What It Does
Microsandbox is a local-first sandbox platform that runs lightweight microVMs on the developer’s own machine using libkrun (KVM on Linux, Hypervisor.framework on macOS). Unlike cloud-hosted alternatives like E2B, secrets never leave the host. The platform’s signature feature is network-layer secret injection: the guest sees only random placeholders, and real credentials are swapped in at the network layer only for verified TLS connections to allowed hosts. Built in Rust by Zerocore AI (YC X26).
The project emphasizes programmable networking — DNS inspection, HTTP interception, and domain allowlisting are all controlled from outside the sandbox. Each sandbox gets its own dedicated kernel with hardware-level isolation.
Key Features
- libkrun microVM isolation: Hardware-level isolation via KVM (Linux) or Hypervisor.framework (macOS) — stronger than Docker, comparable to Firecracker
- Network-layer secret injection: Sandbox sees placeholders; real keys swapped at network level only for verified TLS to allowed hosts — credentials cannot be exfiltrated even from compromised sandbox
- Sub-200ms startup: Boot times under 200ms with true VM-level isolation, rivaling container-based solutions
- Programmable networking: DNS inspection, HTTP interception, domain allowlisting controlled from outside the sandbox
- Dedicated kernel per sandbox: Each microVM runs its own Linux kernel, preventing kernel-level cross-sandbox attacks
- Built-in MCP support: Native Model Context Protocol server for AI agent integration
- Rust implementation: Memory-safe implementation reducing the attack surface of the sandbox runtime itself
- Cross-platform: Supports both Linux (KVM) and macOS (Hypervisor.framework)
Use Cases
- Handling sensitive credentials locally: Teams that cannot send API keys, database credentials, or customer tokens to third-party cloud sandbox providers
- Development-time agent sandboxing: Running AI coding agents (Claude Code, Cursor, etc.) with hardware isolation on developer machines without cloud dependency
- Secret-sensitive automation: Agents that need to interact with production APIs but must never have direct access to credentials
Adoption Level Analysis
Small teams (<20 engineers): Good fit for security-conscious small teams.
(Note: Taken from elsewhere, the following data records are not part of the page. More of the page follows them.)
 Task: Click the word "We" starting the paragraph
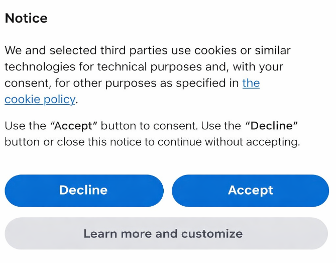[14, 51]
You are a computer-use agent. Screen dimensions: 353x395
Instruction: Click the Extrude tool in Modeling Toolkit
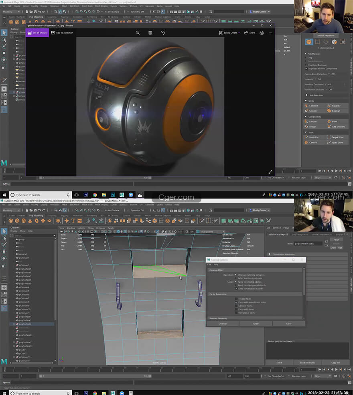313,121
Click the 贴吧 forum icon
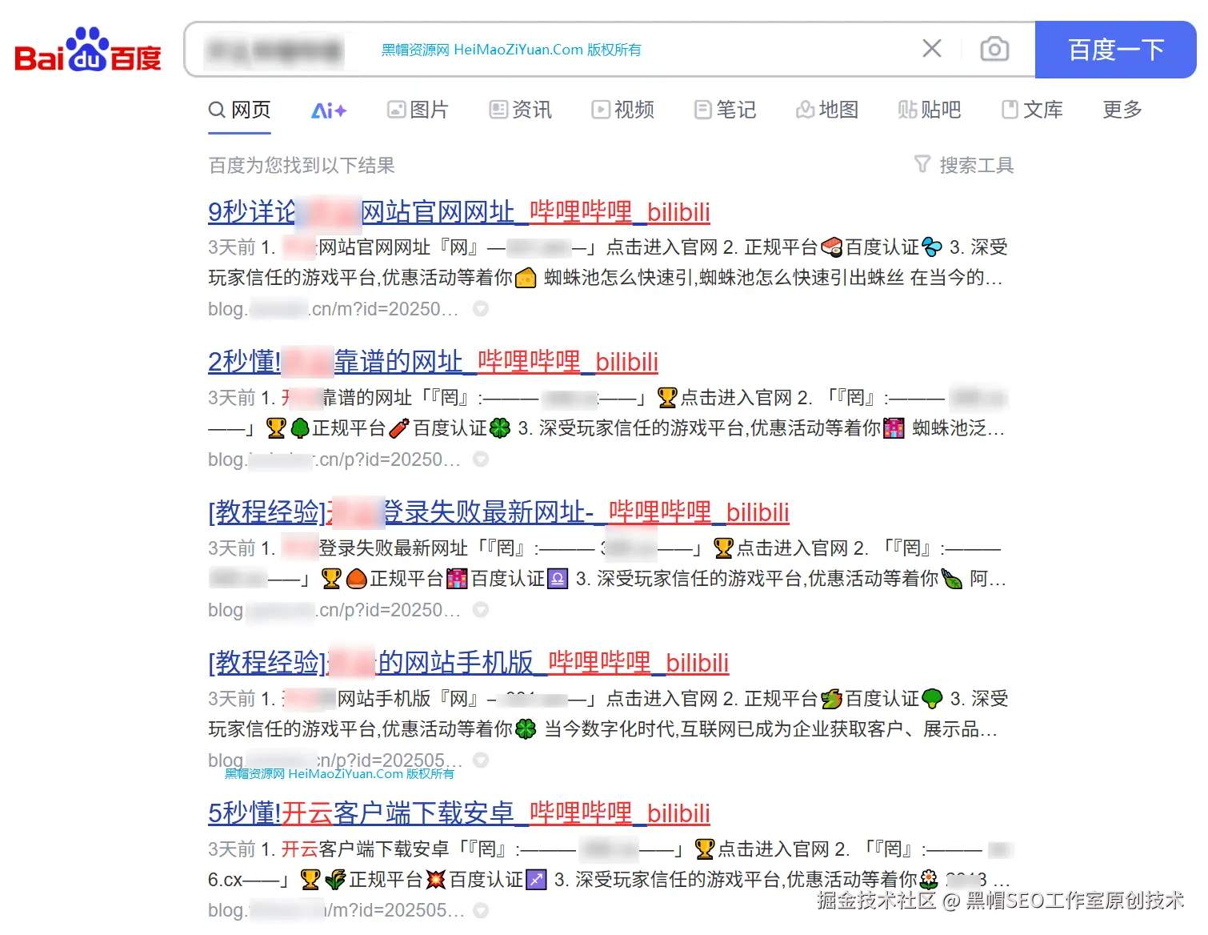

Self-hosted on local machines with no billing. The local-first model eliminates cloud costs entirely. However, requires familiarity with VM concepts and the project is experimental.
Medium orgs (20-200 engineers): Moderate fit. The local-first model means each developer runs their own sandbox infrastructure. There is no centralized management, monitoring, or shared pool of sandboxes. For team-wide adoption, you need a convention around configuration and a way to distribute sandbox images.
Enterprise (200+ engineers): Does not fit well in its current form. No centralized management plane, no SOC2, no audit logging, no managed offering. The local-first model is fundamentally at odds with enterprise requirements for centralized governance and observability.
Alternatives
| Alternative | Key Difference | Prefer when… |
|---|---|---|
| E2B | Cloud-hosted Firecracker microVMs, managed SaaS | You want managed infrastructure and can tolerate sending code to a third party |
| Daytona | Docker-based, faster cold starts (90ms), Computer Use | You need desktop automation and can accept Docker-level isolation |
| Sprites (Fly.io) | Cloud-hosted Firecracker with persistent state and checkpoints | You need cloud persistence with checkpoint/restore |
| Zerobox | OS-native process isolation, single binary | You want even lighter isolation without VMs |
Evidence & Sources
- GitHub repository — Zerocore AI
- Pixeljets: Daytona vs Microsandbox comparison
- Medium: Microsandbox solving code execution security
- AI Agent Sandboxes Compared — Ry Walker
Notes & Caveats
- YC X26 — very early stage: This is a pre-seed startup. No production case studies, no security audits, no track record at scale. Evaluate for experimentation, not production deployment.
- No independent security audit: The network-layer secret injection mechanism is architecturally novel but has not been audited by independent security researchers. The claim that credentials “cannot be exfiltrated even from compromised sandboxes” is unverified.
- Self-hosted only: No managed offering exists or is planned. You own the entire stack.
- libkrun is less battle-tested than Firecracker: Firecracker powers AWS Lambda at massive scale. libkrun has narrower production exposure. Unknown failure modes at scale.
- Local-first means no centralized control: Each developer runs their own sandboxes. There is no central dashboard, no shared pool, no team-wide policy enforcement.
- Network interception attack surface: The network-layer secret injection introduces its own attack surface (potential MITM, DNS rebinding). These risks are theoretical but have not been formally analyzed.